Las enfermedades curiales fueron certeramente diseccionadas por el papa Francisco en aquella formidable filípica; pero le faltó determinar su etiología. Las filtraciones que, según parece, ha hecho ese sacerdote no se distinguen demasiado de las que podría hacer cualquier funcionario emberrenchinado. En lo que se prueba que la Iglesia ha adoptado los automatismos del mundo, convirtiéndose en un organismo burocrático (según el principio biológico que nos enseña que, a medida que aumenta lo automático, disminuye lo vivo); y una vez que se adoptan los automatismos del mundo, es inevitable que se acaben adoptando también sus lacras. Nos llevamos las manos a la cabeza cuando un sacerdote de la curia vaticana actúa como una «garganta profunda» (que ni siquiera es la de Linda Lovelace, pues para eso ya tenemos, también en la curia vaticana, al curita polaco y a su novio catalán), a imitación de cualquier funcionario emberrenchinado; pero aceptamos como si tal cosa que los obispos se organicen al modo mundano de los parlamentos, con su girigay de facciones, o que los papas renuncien a su ministerio, al modo mundano de ministros cesantes. Y lo cierto es que la asimilación al mundo se produce igualmente en estos casos que aceptamos con normalidad; y tal vez -me atrevería a afirmar- las consecuencias de estas asimilaciones consideradas normales son más destructivas que las filtraciones de ese malhadado sacerdote.
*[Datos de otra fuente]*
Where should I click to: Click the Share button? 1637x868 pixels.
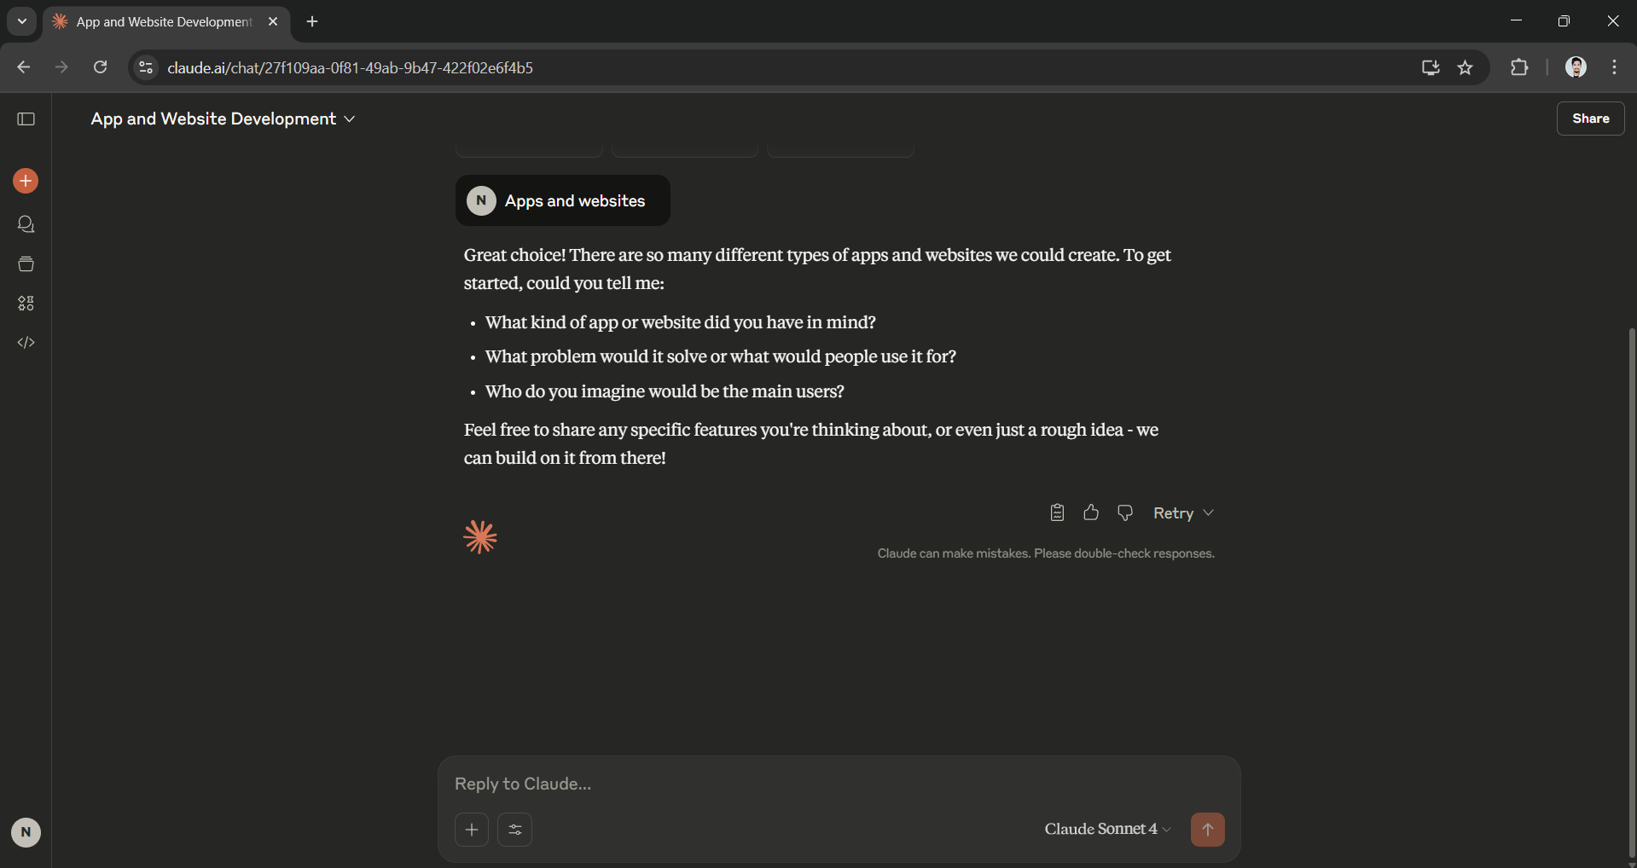(1590, 119)
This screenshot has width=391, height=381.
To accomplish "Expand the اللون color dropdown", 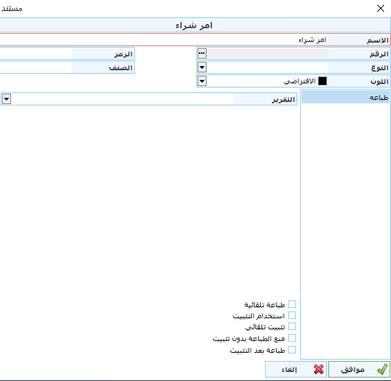I will pos(202,81).
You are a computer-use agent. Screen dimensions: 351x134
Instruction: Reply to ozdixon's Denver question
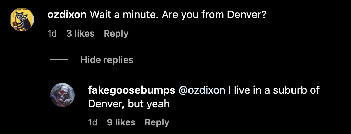116,34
Paradójicamente, contra esas asimilaciones mundanas no se combate; o, si se combate, se hace exactamente del modo que no debería hacerse. A lo largo de la Historia, cada vez que la mundanidad se ha adueñado de las estructuras eclesiásticas, la Iglesia ha reaccionado despojándose de sus aderezos mundanos superfluos, en un ejercicio de ascetismo y purificación. Ese es, por ejemplo, el espíritu de Trento, que nos trajo a San Ignacio de Loyola y Santa Teresa de Jesús. El espíritu hodierno, por el contrario, pretende absurdamente combatir la asimilación mundana mediante una asimilación todavía mayor, creando nuevos órganos y comisiones, o multiplicando su presencia en los medios de comunicación, o arbitrando medidas de transparencia; y tal espíritu nos trae curiales zascandiles y correveidiles, más algún capullito de alhelí. En lugar de tanto activismo desalado (sin alas y sin sal), que no hace sino fabricar curas que más bien parecen burócratas, no estaría del todo mal volver a la imitación de Cristo, desnudo y pobre, que nunca necesitó de órganos, comisiones, conferencias, emisoras de radio ni canales televisivos para dar a conocer su Evangelio.